The irony is Gemini is really good (like significantly better than ChatGPT), and cheap for them (no GPUs needed), yet somehow they made it utterly unbearable in search.
Gemini is really good at confidently talking nonsense but other than that I don’t really see where you get the idea that it is good. Mind you, that isn’t much better with the other LLMs.
So it’s really good at the thing LLMs are good at. Don’t judge a fish by it’s ability to climb a tree etc…
No, it is mediocre at best compared to other models but LLMs in general have a very minimal usefulness.
I get the desire to say this, but I find them extremely helpful in my line of work. Literally everything they say needs to be validated, but so does Wikipedia and we all know that Wikipedia is extremely useful. It’s just another tool. But its a very useful tool if you know how to apply it.
But Wikipedia is basically correct 99% of the time on basic facts if you look at non-controversial topics where nobody has an incentive to manipulate it. LLMs meanwhile are lucky if 20% of what they see even has any relationship to reality. Not just complex facts either, if an LLM got wrong how many hands a human being has I wouldn’t be surprised.
It can be grounded in facts.
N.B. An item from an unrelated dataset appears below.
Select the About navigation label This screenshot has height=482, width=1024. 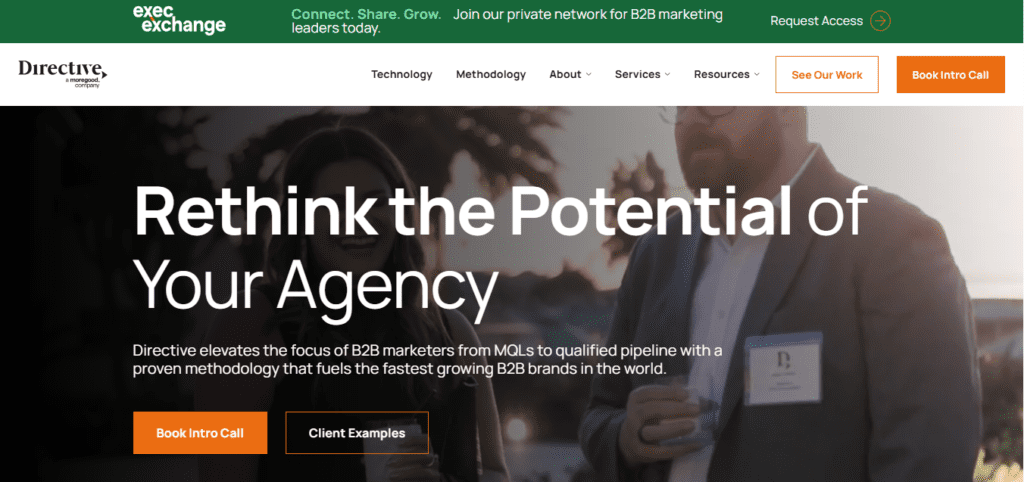point(565,74)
It’s great at RAG. But even alone, Gemini 2.5 is kinda shockingly smart.
…But the bigger point is how Google presents it. It shouldn’t be the top result of every search just thrown into your face, it should be a opt-in, transparent, conditional feature with clear warnings, and only if it can source a set of whitelisted, reliable websites.
After just trying it again a few times today for a few practical problems that it not only misunderstood at first completely and then gave me a completely hallucinated answer to every single one I am sorry, but the only thing shocking about it is how stupid it is despite Google’s vast resources. Not that stupid/smart really apply to statistical analysis of language.
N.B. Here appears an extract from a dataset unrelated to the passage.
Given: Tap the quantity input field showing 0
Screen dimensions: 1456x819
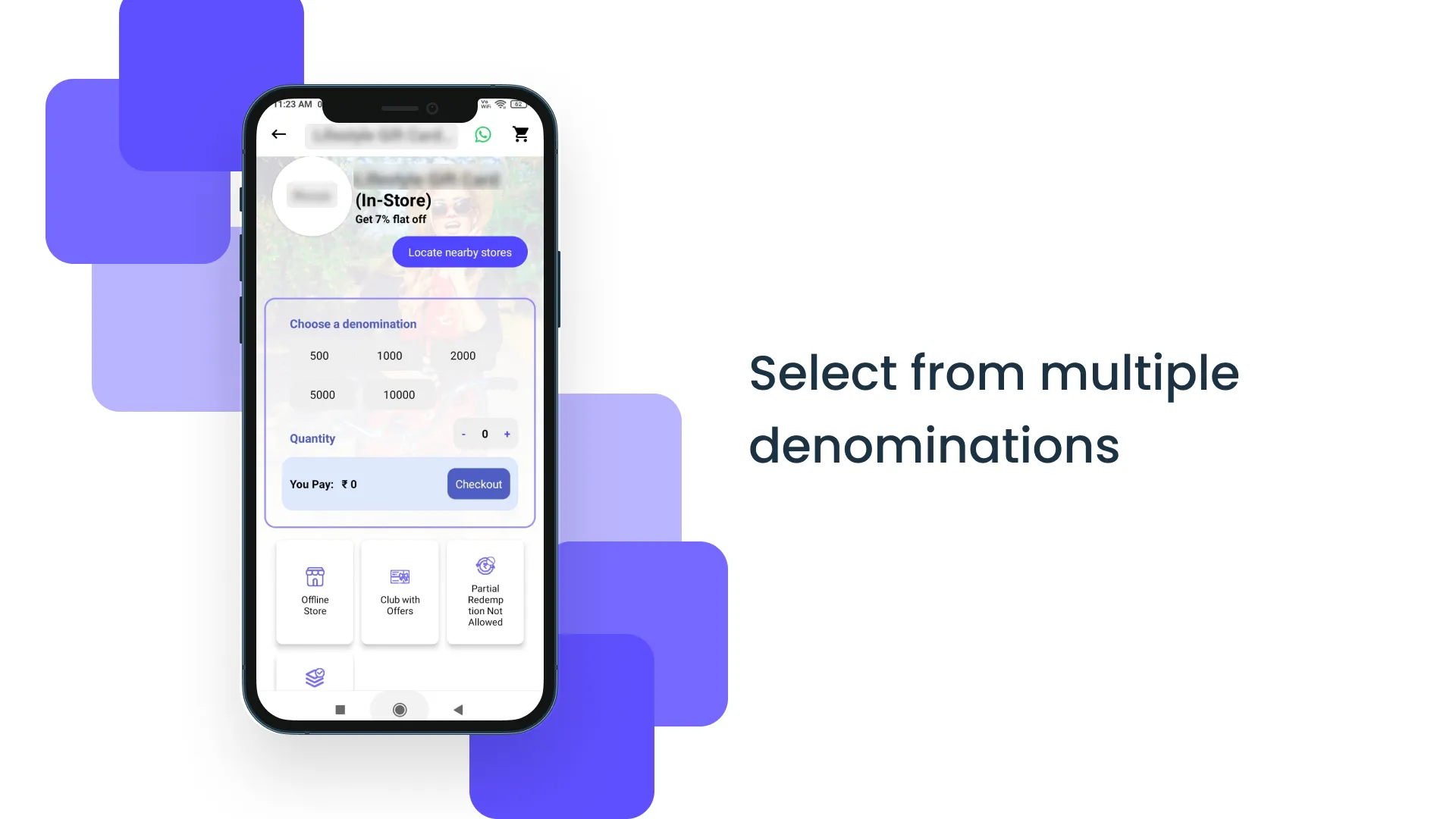Looking at the screenshot, I should coord(485,433).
Gemini 2.5? Low temperature, like 0.2?
The one they use in search is awful, and not the same thing. Also, it’s not all knowing, you gotta treat it like it has no internet access (because generally it doesn’t).
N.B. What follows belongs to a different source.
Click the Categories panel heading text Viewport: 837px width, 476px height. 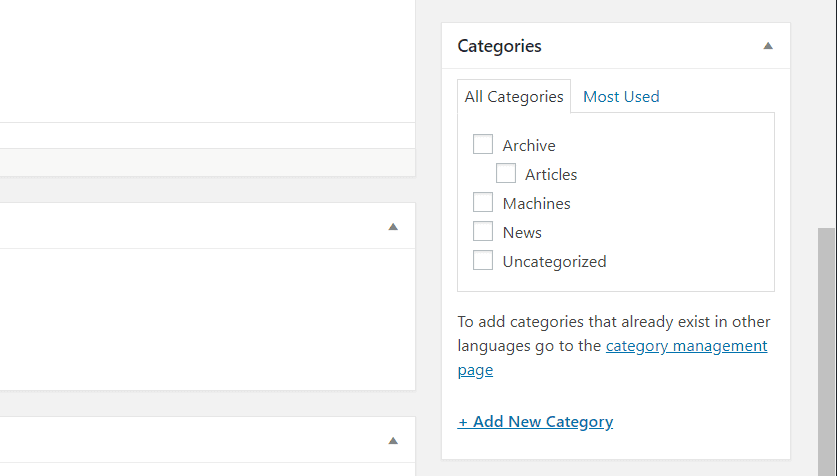499,46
The one they use on gemini.google.com (which is 2.5 right now but was awful in earlier versions too).
Try it here instead, set the temperature to like 0.1 or 0.2, and be sure to set 2.5 Pro:
https://aistudio.google.com/
It is indeed still awful for many things. It’s a text prediction tool, not a magic box, even though everyone advertises it kinda like the later.
I use it for document summarization and it works well. I use Paperless-ngx to manage documents, and have paperless-ai configured to instantly set the title and tags using Gemini as soon as a new document is added.
I chose Gemini over OpenAI since Google’s privacy policy is better. I’m using the paid version, and Google says data from paid users will never be used to train the model. Unfortunately I don’t have good enough hardware to run a local model.
“Significantly better than ChatGPT” and “Good” aren’t the same. Like ipecac is significantly better to drink than sewage water.
I had that happen too. Couldn’t find something with DDG. Hopped over to Google and was shocked at how completely unusable it was.